### PROBLEM TO SOLVE
Beginning with the line that includes "from US (444, 75)" and ending with the last line of the listing below, write out each line exactly, with no other output.

Top of INPUT FOR THIS TASK

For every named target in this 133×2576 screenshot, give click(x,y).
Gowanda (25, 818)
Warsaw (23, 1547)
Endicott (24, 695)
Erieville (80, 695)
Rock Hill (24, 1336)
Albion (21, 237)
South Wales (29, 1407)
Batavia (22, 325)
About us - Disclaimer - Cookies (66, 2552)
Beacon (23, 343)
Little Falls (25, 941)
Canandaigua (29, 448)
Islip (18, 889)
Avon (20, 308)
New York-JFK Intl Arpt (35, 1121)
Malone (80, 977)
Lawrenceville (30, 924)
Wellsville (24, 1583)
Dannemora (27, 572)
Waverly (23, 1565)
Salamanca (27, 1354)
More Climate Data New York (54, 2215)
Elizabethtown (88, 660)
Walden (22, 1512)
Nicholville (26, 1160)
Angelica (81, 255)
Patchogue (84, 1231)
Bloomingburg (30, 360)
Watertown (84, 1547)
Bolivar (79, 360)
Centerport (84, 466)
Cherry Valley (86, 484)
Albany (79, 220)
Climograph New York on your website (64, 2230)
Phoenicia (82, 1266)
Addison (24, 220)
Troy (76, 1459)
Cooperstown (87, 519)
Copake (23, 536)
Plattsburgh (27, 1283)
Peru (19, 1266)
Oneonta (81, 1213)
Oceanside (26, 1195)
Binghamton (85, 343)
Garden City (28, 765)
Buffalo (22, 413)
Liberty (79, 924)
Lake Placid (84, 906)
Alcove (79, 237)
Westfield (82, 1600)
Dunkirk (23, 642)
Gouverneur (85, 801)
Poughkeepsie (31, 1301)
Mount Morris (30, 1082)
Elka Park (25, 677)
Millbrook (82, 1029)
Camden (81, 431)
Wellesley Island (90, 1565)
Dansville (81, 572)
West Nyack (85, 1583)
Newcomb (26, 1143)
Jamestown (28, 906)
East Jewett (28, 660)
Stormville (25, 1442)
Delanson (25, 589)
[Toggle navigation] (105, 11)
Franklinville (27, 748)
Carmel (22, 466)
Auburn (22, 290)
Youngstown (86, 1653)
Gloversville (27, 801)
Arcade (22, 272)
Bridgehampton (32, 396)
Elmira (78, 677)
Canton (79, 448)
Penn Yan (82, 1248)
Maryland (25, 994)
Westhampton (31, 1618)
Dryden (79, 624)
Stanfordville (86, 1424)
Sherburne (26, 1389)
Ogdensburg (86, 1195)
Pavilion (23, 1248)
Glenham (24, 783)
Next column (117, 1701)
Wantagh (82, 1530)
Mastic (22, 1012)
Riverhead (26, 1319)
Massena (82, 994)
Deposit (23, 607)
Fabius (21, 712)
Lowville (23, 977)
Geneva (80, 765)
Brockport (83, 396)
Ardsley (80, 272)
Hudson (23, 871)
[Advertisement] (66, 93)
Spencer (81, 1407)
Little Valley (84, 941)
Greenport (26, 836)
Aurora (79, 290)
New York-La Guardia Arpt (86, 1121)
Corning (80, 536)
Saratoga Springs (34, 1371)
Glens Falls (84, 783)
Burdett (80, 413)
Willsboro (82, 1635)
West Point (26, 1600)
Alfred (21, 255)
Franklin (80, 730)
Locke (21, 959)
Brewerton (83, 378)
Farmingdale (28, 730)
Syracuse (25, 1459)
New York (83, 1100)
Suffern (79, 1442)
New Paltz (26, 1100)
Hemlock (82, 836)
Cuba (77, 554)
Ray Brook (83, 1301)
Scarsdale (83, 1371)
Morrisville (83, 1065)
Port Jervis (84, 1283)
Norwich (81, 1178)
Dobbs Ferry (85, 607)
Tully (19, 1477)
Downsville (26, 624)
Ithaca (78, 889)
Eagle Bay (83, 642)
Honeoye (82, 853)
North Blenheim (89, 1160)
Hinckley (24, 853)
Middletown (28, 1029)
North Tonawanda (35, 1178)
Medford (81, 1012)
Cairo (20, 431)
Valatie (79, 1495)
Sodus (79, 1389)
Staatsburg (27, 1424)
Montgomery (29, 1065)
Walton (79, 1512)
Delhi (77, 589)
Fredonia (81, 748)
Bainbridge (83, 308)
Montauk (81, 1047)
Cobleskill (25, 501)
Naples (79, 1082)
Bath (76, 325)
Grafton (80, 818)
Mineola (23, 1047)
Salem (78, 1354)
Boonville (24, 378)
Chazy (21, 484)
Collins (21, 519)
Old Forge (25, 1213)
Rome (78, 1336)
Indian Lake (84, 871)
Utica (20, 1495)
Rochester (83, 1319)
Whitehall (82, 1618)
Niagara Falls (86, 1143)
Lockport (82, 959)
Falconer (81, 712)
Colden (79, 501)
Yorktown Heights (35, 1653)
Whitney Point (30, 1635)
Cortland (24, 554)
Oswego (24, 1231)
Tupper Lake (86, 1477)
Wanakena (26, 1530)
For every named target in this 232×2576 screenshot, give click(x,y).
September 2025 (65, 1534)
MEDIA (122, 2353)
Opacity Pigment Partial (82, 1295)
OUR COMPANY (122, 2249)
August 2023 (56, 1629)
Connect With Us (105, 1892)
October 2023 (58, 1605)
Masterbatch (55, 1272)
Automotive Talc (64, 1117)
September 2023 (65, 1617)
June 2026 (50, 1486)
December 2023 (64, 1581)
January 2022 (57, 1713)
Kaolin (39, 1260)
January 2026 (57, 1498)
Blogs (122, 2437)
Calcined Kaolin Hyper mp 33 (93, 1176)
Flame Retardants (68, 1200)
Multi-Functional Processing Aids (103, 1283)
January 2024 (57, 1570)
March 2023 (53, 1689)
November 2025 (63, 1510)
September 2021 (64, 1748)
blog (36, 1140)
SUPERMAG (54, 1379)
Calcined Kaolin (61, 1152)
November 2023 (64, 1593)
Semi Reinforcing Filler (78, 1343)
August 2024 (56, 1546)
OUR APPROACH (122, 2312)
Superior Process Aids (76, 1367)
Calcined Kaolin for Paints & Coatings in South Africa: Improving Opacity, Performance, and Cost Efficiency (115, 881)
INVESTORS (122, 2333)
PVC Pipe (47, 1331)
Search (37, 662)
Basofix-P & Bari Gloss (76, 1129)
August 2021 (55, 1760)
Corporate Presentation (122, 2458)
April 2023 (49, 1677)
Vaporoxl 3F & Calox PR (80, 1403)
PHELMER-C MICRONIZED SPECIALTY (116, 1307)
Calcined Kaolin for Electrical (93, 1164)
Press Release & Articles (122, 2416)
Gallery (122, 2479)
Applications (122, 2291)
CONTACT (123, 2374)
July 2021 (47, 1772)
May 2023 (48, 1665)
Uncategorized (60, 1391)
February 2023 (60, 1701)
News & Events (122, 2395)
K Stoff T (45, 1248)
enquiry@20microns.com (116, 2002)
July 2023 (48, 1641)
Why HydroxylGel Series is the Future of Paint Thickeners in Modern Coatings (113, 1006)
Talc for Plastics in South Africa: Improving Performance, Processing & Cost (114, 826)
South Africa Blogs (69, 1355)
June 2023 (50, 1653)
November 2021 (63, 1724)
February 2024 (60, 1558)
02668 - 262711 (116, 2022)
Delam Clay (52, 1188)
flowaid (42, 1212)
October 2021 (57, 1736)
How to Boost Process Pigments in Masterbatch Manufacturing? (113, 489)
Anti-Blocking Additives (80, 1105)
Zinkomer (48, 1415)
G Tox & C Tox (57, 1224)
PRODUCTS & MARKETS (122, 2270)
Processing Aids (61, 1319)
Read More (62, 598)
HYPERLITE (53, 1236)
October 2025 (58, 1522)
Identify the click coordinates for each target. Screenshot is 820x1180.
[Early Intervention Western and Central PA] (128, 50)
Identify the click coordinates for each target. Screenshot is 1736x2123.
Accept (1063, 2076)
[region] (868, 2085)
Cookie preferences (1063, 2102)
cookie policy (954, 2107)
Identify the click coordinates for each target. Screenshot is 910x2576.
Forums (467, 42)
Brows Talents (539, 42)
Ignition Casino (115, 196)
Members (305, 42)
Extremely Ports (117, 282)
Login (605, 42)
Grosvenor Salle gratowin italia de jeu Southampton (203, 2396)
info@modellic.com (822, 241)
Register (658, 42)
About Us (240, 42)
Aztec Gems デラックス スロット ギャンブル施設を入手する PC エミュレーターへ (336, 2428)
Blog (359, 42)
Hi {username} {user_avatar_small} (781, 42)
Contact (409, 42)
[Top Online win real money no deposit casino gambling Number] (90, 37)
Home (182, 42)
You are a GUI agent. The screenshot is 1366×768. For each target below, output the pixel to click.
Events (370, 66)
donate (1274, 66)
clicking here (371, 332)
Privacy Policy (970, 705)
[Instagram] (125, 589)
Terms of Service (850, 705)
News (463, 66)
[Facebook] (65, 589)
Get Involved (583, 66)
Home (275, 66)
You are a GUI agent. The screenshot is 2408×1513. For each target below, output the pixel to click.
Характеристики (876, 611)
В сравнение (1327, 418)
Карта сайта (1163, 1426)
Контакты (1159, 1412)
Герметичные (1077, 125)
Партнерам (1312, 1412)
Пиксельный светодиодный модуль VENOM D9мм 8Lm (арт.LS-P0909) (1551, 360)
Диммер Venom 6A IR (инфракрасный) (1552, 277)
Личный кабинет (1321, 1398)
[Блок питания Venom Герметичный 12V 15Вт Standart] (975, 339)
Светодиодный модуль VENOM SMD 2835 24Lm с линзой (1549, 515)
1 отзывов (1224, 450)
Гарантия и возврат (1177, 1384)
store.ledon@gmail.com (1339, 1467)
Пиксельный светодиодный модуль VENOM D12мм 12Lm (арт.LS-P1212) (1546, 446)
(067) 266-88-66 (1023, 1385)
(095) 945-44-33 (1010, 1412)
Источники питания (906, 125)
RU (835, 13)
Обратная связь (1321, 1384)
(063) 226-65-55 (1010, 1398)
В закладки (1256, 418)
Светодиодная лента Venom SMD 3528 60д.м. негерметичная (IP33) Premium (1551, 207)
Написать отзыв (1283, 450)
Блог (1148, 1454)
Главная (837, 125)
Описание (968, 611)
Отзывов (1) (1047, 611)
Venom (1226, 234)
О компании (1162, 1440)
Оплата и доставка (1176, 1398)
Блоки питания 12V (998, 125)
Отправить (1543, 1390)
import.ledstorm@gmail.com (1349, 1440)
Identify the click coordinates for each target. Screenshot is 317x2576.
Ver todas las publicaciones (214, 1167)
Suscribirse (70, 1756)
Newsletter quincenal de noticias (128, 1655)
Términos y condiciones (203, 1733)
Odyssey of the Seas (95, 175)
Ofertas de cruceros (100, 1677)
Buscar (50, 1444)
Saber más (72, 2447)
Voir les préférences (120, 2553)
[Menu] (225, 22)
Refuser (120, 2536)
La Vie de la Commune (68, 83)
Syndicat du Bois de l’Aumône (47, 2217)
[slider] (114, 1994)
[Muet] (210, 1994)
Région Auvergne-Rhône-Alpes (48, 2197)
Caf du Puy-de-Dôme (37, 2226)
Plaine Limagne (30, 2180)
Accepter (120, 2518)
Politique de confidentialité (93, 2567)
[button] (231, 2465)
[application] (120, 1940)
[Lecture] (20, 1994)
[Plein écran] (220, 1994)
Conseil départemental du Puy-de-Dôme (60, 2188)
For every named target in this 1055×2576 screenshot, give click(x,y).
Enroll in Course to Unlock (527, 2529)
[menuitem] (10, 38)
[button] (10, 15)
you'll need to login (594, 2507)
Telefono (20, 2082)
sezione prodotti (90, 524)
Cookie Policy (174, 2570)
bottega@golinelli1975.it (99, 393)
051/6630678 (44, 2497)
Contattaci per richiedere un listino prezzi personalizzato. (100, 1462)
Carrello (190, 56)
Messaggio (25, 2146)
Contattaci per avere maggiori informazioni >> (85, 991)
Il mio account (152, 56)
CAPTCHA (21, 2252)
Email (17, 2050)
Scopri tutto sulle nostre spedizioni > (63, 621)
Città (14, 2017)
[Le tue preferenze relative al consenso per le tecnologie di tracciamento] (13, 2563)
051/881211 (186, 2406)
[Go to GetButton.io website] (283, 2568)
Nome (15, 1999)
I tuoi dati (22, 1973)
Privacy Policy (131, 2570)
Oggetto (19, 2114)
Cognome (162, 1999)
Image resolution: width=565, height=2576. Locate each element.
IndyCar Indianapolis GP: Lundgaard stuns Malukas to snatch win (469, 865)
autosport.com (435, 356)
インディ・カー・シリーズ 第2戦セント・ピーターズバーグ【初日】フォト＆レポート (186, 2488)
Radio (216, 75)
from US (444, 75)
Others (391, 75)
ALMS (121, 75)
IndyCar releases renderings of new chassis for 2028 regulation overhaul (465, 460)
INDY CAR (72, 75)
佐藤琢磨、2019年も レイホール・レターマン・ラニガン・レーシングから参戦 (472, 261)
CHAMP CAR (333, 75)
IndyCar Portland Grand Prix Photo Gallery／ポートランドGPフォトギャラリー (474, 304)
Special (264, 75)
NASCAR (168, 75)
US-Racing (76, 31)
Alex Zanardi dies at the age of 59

Bottom of INPUT FOR THIS TASK

### WRITTEN ANSWER
from US (444, 75)
Others (391, 75)
ALMS (121, 75)
IndyCar releases renderings of new chassis for 2028 regulation overhaul (465, 460)
INDY CAR (72, 75)
佐藤琢磨、2019年も レイホール・レターマン・ラニガン・レーシングから参戦 (472, 261)
CHAMP CAR (333, 75)
IndyCar Portland Grand Prix Photo Gallery／ポートランドGPフォトギャラリー (474, 304)
Special (264, 75)
NASCAR (168, 75)
US-Racing (76, 31)
Alex Zanardi dies at the age of 59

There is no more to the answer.